IDGen: Item Discrimination Induced Prompt Generation for LLM Evaluation
- URL: http://arxiv.org/abs/2409.18892v2
- Date: Sat, 5 Oct 2024 06:17:38 GMT
- Title: IDGen: Item Discrimination Induced Prompt Generation for LLM Evaluation
- Authors: Fan Lin, Shuyi Xie, Yong Dai, Wenlin Yao, Tianjiao Lang, Zishan Xu, Zhichao Hu, Xiao Xiao, Yuhong Liu, Yu Zhang,
- Abstract summary: We propose an ID-induced prompt synthesis framework for evaluating Large Language Models (LLMs)
Our data synthesis framework prioritizes both breadth and specificity. It can generate prompts that comprehensively evaluate the capabilities of LLMs.
We will release a dataset of over 3,000 carefully crafted prompts to facilitate evaluation research of LLMs.

Entries supplied »
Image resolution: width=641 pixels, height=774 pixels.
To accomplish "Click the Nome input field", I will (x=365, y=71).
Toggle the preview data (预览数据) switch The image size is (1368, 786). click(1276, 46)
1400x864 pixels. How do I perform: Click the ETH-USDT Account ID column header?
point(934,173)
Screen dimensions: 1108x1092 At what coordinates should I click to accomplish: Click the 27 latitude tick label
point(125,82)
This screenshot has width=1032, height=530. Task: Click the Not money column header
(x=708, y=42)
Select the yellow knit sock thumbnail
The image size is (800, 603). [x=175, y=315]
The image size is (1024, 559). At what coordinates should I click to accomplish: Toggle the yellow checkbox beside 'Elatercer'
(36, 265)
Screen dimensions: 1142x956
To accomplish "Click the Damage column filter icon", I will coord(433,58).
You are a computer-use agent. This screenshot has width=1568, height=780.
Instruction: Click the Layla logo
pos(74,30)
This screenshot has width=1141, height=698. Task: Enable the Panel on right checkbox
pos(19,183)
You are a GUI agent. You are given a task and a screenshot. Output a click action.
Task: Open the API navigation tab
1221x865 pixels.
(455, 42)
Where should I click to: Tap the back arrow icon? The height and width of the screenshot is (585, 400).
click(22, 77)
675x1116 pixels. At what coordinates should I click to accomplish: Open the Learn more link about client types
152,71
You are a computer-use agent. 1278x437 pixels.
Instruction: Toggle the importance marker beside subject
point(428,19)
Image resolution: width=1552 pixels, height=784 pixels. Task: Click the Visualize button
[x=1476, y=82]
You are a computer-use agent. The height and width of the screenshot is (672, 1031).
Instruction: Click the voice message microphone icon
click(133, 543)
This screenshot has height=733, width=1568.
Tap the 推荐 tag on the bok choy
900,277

Explore the material »
(A) Translate this sentence from the IDGen summary into Spanish: "It can generate prompts that comprehensively evaluate the capabilities of LLMs."
(B) Reproduce the IDGen summary word for word, starting with "Our data synthesis" and going on through "capabilities of LLMs.".

Written answers »
(A) Puede generar prompts que evalúan de manera exhaustiva las capacidades de los LLM.

(B)
Our data synthesis framework prioritizes both breadth and specificity. It can generate prompts that comprehensively evaluate the capabilities of LLMs.